Stendal l Der Freitag ist derzeit der schönste Tag für die Vier- bis Sechsjährigen der Stendaler Kita „Stadtseeknirpse“. Dann kommt Anne – und Anne ist toll. Denn die macht so viele neue und lustige und interessante Dinge mit den Kindern, dass die aus dem Staunen und Mehrwollen gar nicht mehr rauskommen. Da spielen Murmeln und Seile eine Rolle, werden Melodien nachgesungen und nach und nach mit einem spanischen Text versehen, dann irgendwann ist der ganze Körper gefragt, es wird im Kreis getanzt, werden Arme in die Höhe gereckt, macht ein Kind vor und die anderen nach. Voller Begeisterung!

Kollegium profitiert auch

Da ist eine halbe Stunde schnell vorbei, dann ist die nächste Gruppe dran, und die Kinder freuen sich schon wieder wie verrückt auf den nächsten Freitag. Anne Junghanns hat bei den Stadtseeknirpsen also voll eingeschlagen. Seit August ist die Musikpädagogin in der Kita beruflich zu Besuch, für ein Jahr ergänzt sie den Kita-Alltag durch die Musikalische Früherziehung. Es sieht alles sehr einfach aus, aber selbst als Laie ahnt man, dass da viel pädagogisches Geschick einfließt und Bildung subtil geschieht.

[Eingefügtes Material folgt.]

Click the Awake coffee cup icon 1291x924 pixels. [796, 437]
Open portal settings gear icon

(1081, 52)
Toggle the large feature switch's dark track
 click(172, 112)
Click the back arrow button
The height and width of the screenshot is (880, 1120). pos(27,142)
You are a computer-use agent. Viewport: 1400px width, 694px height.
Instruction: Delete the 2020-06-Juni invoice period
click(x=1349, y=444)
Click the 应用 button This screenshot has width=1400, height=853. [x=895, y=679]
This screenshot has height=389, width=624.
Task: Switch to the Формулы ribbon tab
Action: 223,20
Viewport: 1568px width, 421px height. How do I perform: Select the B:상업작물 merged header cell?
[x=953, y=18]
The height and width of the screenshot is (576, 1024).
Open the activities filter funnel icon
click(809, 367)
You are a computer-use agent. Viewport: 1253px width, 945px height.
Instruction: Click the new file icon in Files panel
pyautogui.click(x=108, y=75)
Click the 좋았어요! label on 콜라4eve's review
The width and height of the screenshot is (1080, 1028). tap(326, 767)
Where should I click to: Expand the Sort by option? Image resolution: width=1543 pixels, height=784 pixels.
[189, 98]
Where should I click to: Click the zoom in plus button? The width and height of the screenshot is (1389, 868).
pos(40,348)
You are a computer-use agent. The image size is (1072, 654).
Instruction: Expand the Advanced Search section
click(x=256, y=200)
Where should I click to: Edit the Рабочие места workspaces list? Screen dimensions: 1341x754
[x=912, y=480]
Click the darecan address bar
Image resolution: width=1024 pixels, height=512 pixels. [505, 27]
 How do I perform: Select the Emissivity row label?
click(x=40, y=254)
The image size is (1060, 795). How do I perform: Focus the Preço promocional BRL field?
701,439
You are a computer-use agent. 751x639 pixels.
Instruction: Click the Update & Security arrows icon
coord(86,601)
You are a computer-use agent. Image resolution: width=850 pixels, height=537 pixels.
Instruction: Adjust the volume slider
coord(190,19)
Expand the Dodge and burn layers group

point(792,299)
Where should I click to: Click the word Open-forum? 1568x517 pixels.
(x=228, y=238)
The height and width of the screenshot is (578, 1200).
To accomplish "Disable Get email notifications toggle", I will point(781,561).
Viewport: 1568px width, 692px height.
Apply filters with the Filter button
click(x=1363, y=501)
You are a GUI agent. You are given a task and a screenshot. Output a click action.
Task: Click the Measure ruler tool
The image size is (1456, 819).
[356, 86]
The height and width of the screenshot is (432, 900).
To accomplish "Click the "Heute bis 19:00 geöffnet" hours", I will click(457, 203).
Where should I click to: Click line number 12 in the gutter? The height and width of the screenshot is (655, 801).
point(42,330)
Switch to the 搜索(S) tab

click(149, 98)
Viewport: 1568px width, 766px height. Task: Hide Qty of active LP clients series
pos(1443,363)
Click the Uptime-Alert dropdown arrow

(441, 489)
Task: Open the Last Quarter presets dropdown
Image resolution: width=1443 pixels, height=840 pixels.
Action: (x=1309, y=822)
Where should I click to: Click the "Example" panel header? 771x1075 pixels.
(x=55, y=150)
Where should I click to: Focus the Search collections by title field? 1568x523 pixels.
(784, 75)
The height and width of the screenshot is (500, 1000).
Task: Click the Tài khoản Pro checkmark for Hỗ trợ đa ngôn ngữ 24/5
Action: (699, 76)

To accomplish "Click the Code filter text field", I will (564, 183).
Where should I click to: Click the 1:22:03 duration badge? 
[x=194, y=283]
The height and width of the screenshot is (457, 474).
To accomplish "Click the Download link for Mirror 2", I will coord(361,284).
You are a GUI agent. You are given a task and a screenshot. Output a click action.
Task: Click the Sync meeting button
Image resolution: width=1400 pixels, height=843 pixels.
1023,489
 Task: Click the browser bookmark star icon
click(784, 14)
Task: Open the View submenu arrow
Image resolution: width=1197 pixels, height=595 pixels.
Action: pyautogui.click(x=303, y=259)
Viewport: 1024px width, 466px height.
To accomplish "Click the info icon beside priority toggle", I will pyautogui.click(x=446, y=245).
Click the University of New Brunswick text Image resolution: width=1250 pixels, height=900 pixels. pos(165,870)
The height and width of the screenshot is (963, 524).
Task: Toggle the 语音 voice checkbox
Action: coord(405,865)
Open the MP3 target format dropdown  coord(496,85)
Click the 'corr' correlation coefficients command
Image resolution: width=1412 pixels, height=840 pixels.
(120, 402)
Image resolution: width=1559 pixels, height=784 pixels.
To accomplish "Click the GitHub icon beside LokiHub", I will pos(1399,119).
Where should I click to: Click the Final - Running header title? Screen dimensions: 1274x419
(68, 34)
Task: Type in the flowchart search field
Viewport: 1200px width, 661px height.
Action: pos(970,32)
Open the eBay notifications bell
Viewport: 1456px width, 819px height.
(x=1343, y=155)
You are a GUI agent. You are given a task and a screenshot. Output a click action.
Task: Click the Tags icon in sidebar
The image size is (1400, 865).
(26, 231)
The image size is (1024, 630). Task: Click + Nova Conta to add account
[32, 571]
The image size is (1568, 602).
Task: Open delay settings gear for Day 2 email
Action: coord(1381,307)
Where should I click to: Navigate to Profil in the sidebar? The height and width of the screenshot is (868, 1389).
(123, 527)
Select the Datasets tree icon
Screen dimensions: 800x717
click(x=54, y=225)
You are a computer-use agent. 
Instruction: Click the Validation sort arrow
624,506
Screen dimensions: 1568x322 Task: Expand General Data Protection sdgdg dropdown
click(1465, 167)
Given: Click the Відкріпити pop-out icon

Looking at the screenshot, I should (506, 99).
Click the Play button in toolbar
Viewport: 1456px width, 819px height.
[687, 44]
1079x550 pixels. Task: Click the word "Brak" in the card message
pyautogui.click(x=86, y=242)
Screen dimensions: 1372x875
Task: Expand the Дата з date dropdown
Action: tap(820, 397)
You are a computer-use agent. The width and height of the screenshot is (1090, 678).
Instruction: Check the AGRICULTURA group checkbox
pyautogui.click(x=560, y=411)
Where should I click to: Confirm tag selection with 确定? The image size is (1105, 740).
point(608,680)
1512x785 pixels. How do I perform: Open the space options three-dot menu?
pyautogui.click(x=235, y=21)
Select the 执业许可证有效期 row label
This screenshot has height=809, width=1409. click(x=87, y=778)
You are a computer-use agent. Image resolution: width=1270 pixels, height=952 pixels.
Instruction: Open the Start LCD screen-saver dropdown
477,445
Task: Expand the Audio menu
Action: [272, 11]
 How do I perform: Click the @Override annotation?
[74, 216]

Junghanns bekommt dafür natürlich Geld, aber für die Eltern und die Kita ist das Ganze kostenlos. Das Bundesprogramm „Kultur macht stark“ macht es möglich, die Musik- und Kunstschule Stendal hat die Honorarkraft vermittelt und ist dafür eine vorerst einjährige Kooperation mit der Kita eingegangen. Für Kita-Leiterin Anke Götzky steht jetzt schon fest, dass das eine gute Idee ist: „Die Kinder sind total begeistert, lernen jedes Mal etwas Neues, aber auch für die Kollegen ist es ein Wissenszuwachs.“ Damit könne ideal auf der bisherigen sprachfachlichen und musikalischen Fortbildung aufgebaut werden.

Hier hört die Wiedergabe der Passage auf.